MM-BrowseComp:多模態瀏覽代理的全面基準測試
MM-BrowseComp: A Comprehensive Benchmark for Multimodal Browsing Agents
August 14, 2025
作者: Shilong Li, Xingyuan Bu, Wenjie Wang, Jiaheng Liu, Jun Dong, Haoyang He, Hao Lu, Haozhe Zhang, Chenchen Jing, Zhen Li, Chuanhao Li, Jiayi Tian, Chenchen Zhang, Tianhao Peng, Yancheng He, Jihao Gu, Yuanxing Zhang, Jian Yang, Ge Zhang, Wenhao Huang, Wangchunshu Zhou, Zhaoxiang Zhang, Ruizhe Ding, Shilei Wen
cs.AI
摘要
具備先進推理與工具使用能力的AI代理在深度網路搜尋中展現了令人印象深刻的表現。儘管現有的基準測試如BrowseComp評估了這些瀏覽能力,但它們主要聚焦於文本資訊,忽略了多模態內容的普遍性。為彌補這一差距,我們引入了MM-BrowseComp,這是一個包含224個精心設計的挑戰性問題的新基準,專門用於評估代理的多模態檢索與推理能力。這些問題常在提示中融入圖像,且搜尋與推理過程中遇到的關鍵資訊也可能嵌入網頁中的圖像或影片。因此,僅依賴文本的方法在我們的基準測試中顯得不足。

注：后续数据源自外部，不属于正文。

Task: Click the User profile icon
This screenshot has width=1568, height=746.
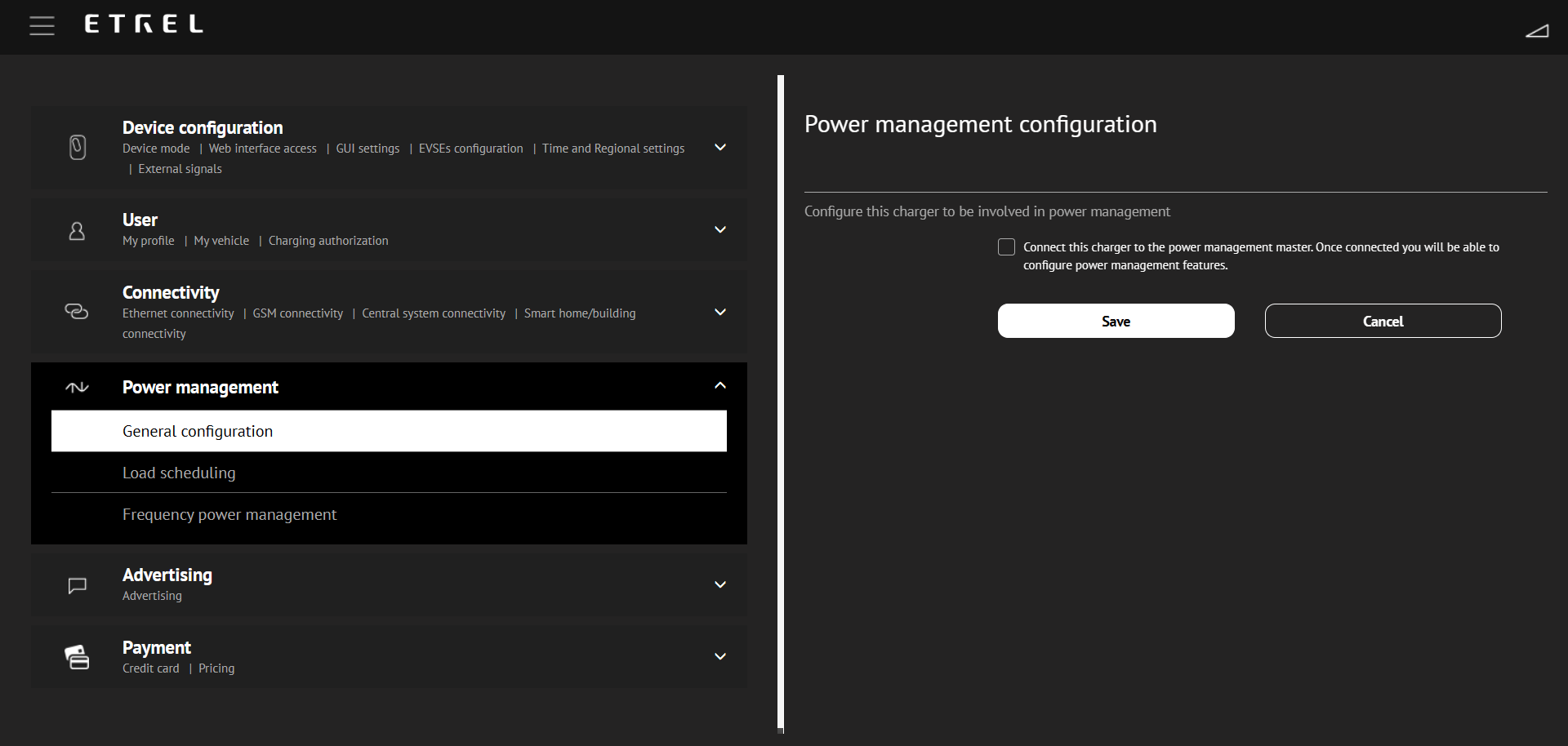Action: tap(77, 232)
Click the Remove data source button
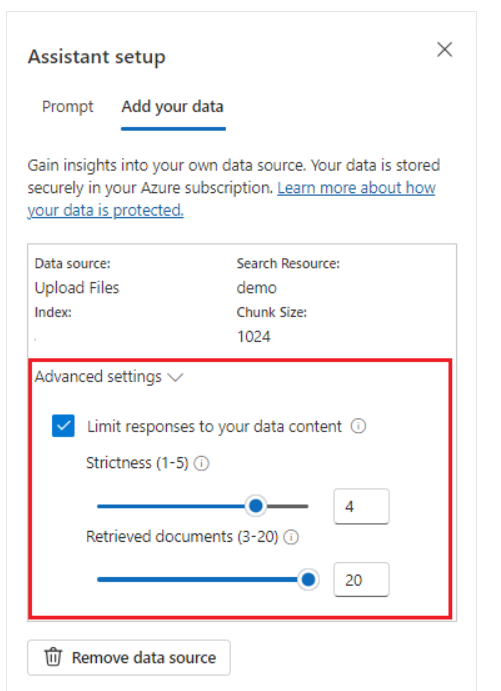The width and height of the screenshot is (501, 691). point(129,658)
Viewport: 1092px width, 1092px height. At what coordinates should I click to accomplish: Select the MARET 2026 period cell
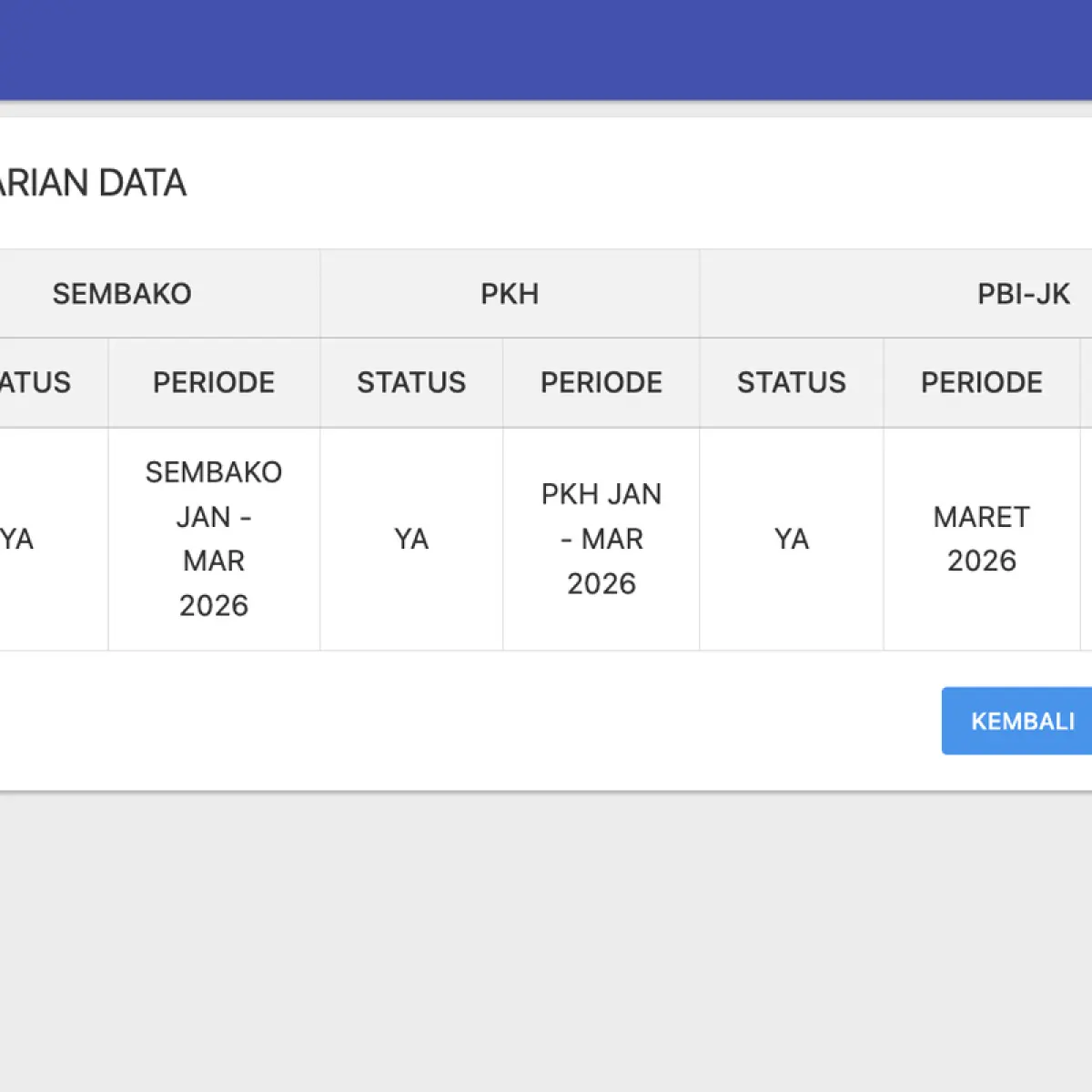click(x=982, y=539)
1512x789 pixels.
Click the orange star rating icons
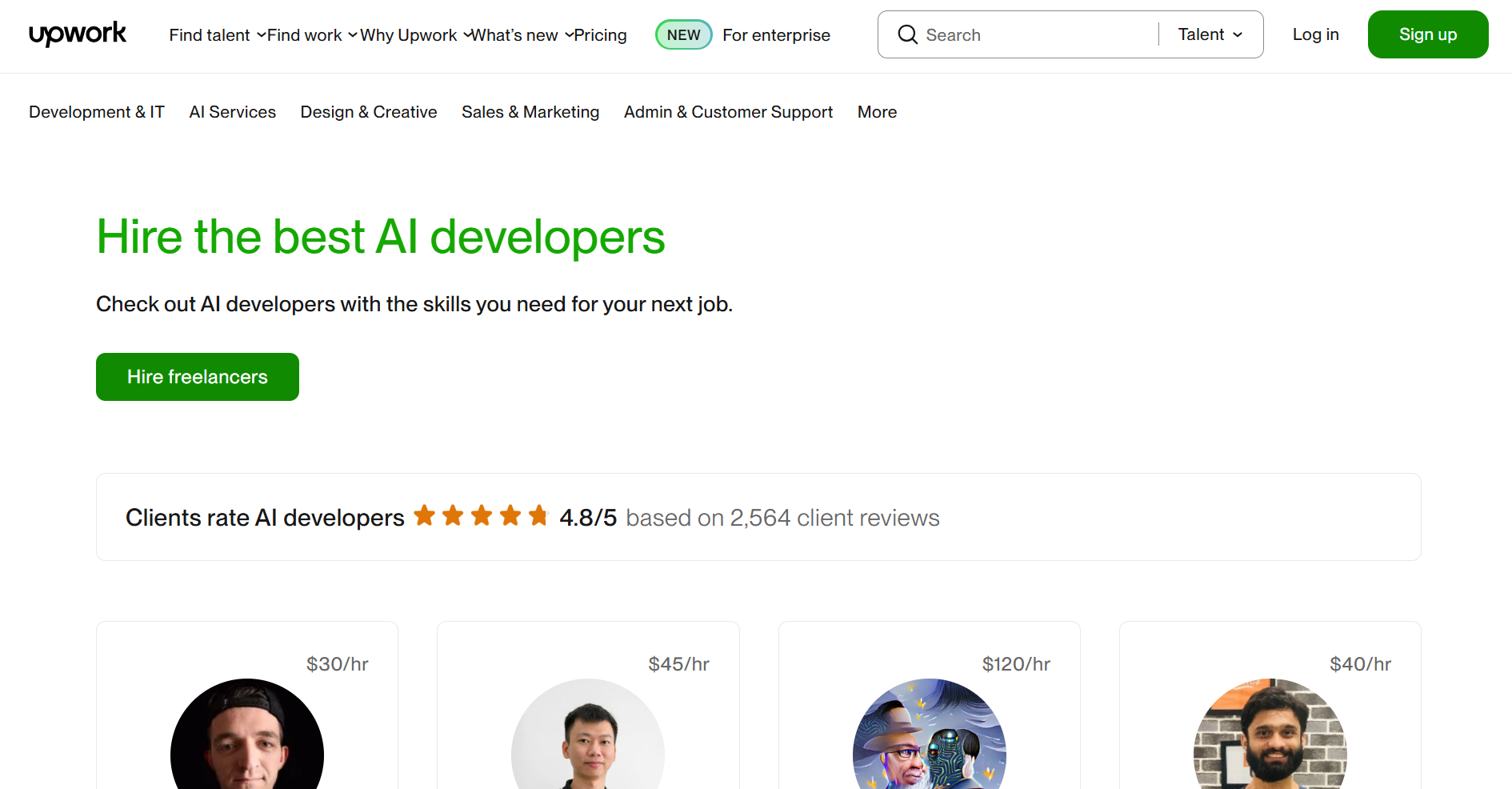coord(481,516)
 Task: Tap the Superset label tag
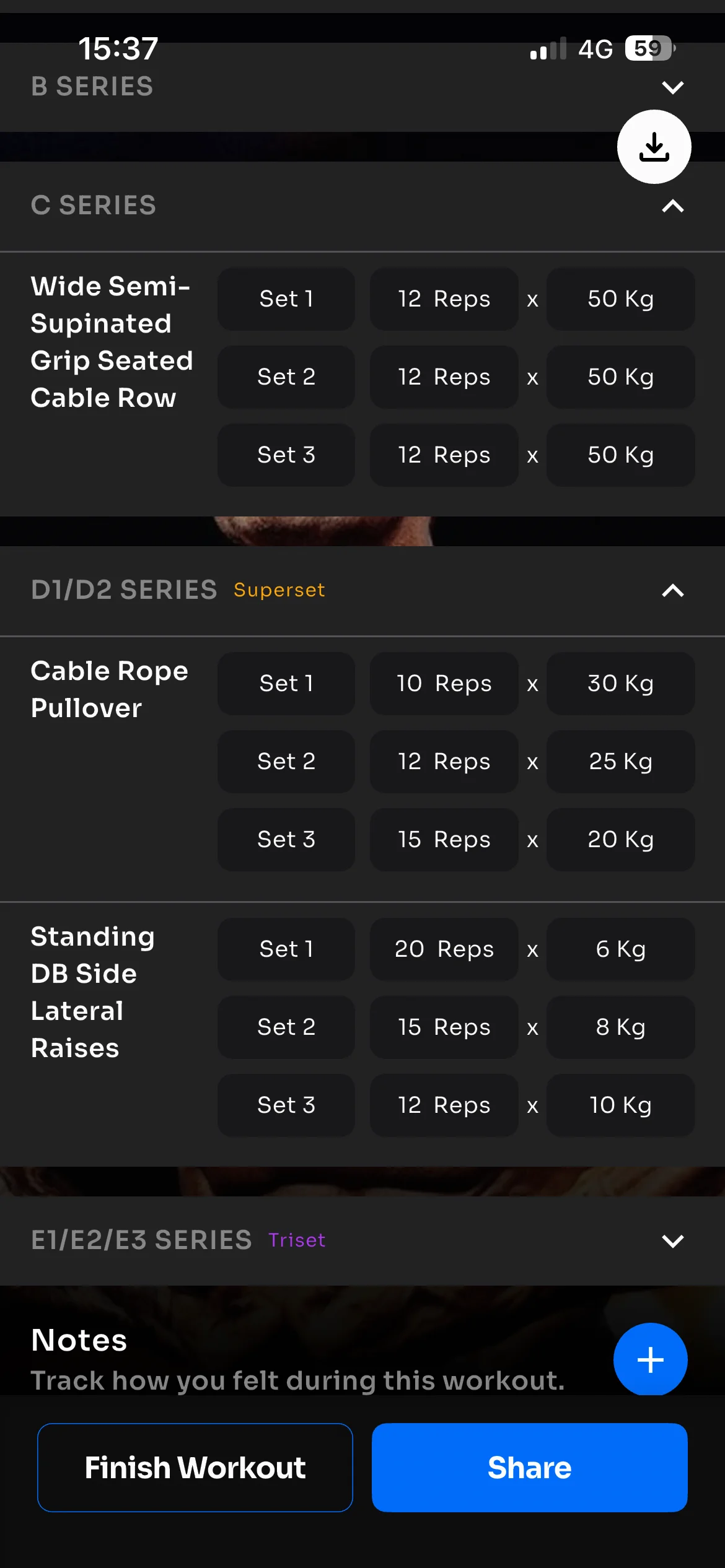pyautogui.click(x=279, y=590)
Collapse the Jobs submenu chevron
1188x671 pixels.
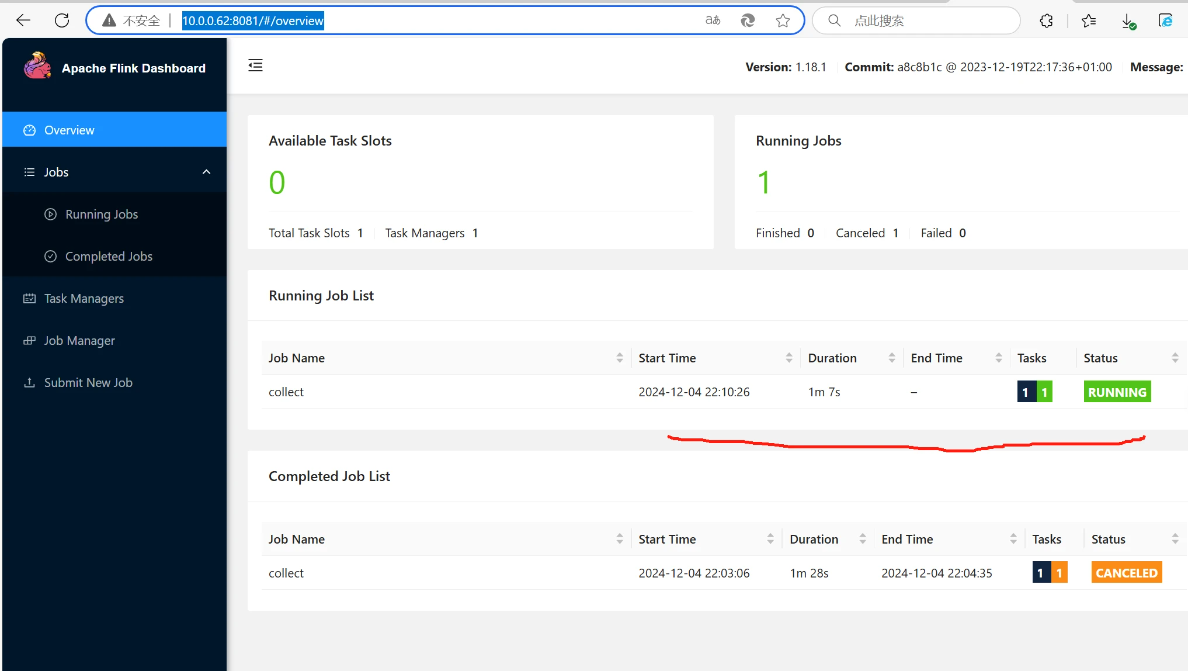point(206,172)
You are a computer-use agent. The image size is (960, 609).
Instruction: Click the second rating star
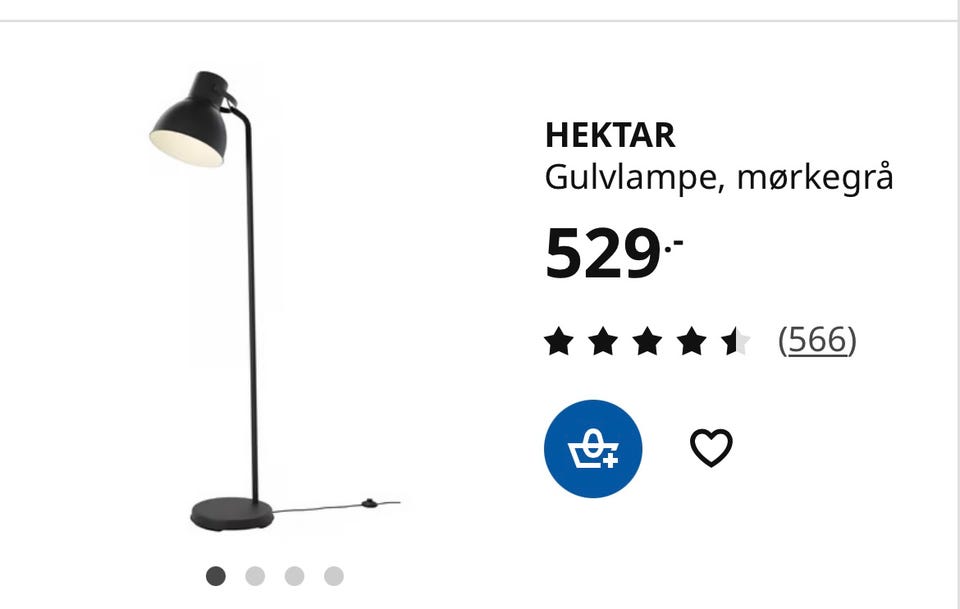tap(603, 341)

此外,我們為每個問題提供了經過驗證的檢查清單,使得多模態依賴性與推理路徑的細緻分析成為可能。我們對MM-BrowseComp上最先進模型的全面評估顯示,即使是像OpenAI o3這樣配備工具的頂尖模型,其準確率也僅達到29.02%,凸顯了當前模型在多模態能力上的不足以及缺乏原生多模態推理的現狀。
English
AI agents with advanced reasoning and tool use capabilities have demonstrated
impressive performance in web browsing for deep search. While existing
benchmarks such as BrowseComp evaluate these browsing abilities, they primarily
focus on textual information, overlooking the prevalence of multimodal content.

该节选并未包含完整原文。